Of course, one of the biggest mistakes anyone can make is dying without a Will, and it’s a sad fact of modern life that more than two-thirds of people in the UK don’t have one. However, even where there’s a Will in place, mistakes or oversights can be made, and it’s more important than ever to consider as many eventualities as possible. Here are a few examples of common ‘blind spots’.

Thinking a spouse automatically gets everything if they die without a Will

People aren’t always aware of what happens if they die intestate. If they die leaving a spouse or civil partner, they get the first £270,000 and personal belongings outright, and half of any balance over £270,000 as an absolute interest; direct descendants share the other half. Only if assets are worth under £270,000, or where there are no children, does the spouse inherit everything.

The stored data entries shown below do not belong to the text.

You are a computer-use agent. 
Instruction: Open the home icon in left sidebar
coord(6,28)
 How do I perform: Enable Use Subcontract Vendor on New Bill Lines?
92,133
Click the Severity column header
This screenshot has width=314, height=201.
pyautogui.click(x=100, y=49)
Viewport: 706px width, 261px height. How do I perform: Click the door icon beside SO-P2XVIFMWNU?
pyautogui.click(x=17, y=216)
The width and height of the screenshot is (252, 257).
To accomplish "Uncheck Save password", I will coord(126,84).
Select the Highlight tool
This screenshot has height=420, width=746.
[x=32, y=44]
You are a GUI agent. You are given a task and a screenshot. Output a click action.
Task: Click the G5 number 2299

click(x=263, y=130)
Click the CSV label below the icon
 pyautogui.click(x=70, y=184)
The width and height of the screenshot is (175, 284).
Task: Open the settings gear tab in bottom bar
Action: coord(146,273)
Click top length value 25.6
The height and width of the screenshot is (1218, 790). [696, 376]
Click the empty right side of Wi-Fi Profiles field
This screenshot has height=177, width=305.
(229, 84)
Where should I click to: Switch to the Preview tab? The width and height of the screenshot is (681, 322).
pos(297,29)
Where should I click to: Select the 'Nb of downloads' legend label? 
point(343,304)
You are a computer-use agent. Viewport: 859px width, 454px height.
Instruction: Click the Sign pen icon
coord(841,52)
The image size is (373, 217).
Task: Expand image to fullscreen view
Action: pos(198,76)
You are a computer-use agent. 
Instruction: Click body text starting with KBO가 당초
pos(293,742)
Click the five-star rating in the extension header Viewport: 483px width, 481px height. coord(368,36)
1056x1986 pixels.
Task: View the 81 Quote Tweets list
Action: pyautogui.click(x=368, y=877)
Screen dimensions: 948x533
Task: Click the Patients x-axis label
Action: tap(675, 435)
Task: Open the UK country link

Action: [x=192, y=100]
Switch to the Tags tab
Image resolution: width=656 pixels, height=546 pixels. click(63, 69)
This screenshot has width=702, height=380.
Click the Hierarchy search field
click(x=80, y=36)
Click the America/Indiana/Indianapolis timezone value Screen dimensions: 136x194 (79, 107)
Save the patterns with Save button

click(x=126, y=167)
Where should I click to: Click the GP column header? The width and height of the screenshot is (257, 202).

Believing marriage or divorce doesn’t change a Will

Clients may not realise that if they marry or enter into a civil partnership, their Will becomes invalid automatically. They can, however, make a Will in anticipation of marriage that wouldn’t be revoked. If they divorce, their former spouse is automatically excluded from a Will following the decree absolute.

Failing to think about the guardianship of children

Couples aren’t always aware that they can name in their Will the guardian(s) who would raise their children if they were to die. Making a Will provides a useful opportunity to think about who they would like to take on this important responsibility. Many confuse an Executor with a guardian, not realising that these are distinctly different duties. They can also appoint trustees to manage any money that the children may inherit before the reach adulthood.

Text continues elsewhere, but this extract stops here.